HOW TO COMPLETE THIS TASK =>
If a line below contains the string "Core", return that line.

----- INPUT MATERIAL -----

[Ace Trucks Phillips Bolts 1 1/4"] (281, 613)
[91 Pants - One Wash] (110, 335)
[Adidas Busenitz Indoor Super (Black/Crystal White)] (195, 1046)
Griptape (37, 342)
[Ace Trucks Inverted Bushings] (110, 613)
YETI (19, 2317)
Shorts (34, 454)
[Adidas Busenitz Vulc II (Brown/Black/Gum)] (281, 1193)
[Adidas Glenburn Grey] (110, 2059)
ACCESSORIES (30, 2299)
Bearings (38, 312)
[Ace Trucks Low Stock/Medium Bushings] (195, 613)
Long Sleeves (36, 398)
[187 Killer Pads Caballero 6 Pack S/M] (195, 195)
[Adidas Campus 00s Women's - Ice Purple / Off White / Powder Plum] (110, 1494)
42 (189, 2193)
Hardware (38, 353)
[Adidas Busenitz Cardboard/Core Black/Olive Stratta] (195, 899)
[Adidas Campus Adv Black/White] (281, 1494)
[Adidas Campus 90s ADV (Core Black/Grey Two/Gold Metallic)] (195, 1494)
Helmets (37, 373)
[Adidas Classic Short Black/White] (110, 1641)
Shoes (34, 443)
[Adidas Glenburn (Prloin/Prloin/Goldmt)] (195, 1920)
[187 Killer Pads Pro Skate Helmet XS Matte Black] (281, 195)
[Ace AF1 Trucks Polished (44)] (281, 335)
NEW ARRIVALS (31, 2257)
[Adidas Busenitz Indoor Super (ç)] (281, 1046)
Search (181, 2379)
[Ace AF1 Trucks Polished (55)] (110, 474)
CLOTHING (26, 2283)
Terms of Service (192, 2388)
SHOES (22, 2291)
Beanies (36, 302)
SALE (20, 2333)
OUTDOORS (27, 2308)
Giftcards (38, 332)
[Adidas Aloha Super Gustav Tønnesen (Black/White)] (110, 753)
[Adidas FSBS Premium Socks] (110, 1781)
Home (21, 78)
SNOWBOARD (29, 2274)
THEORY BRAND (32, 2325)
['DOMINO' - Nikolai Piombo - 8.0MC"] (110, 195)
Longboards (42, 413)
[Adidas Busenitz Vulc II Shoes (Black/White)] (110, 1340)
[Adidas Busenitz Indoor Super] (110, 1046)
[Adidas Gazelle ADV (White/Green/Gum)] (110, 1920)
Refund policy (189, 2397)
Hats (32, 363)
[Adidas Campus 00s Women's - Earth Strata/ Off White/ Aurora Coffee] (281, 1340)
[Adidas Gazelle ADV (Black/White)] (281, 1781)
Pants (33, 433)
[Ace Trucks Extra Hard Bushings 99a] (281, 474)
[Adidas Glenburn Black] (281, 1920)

-----

TASK RESPONSE =>
[Adidas Busenitz Cardboard/Core Black/Olive Stratta] (195, 899)
[Adidas Campus 90s ADV (Core Black/Grey Two/Gold Metallic)] (195, 1494)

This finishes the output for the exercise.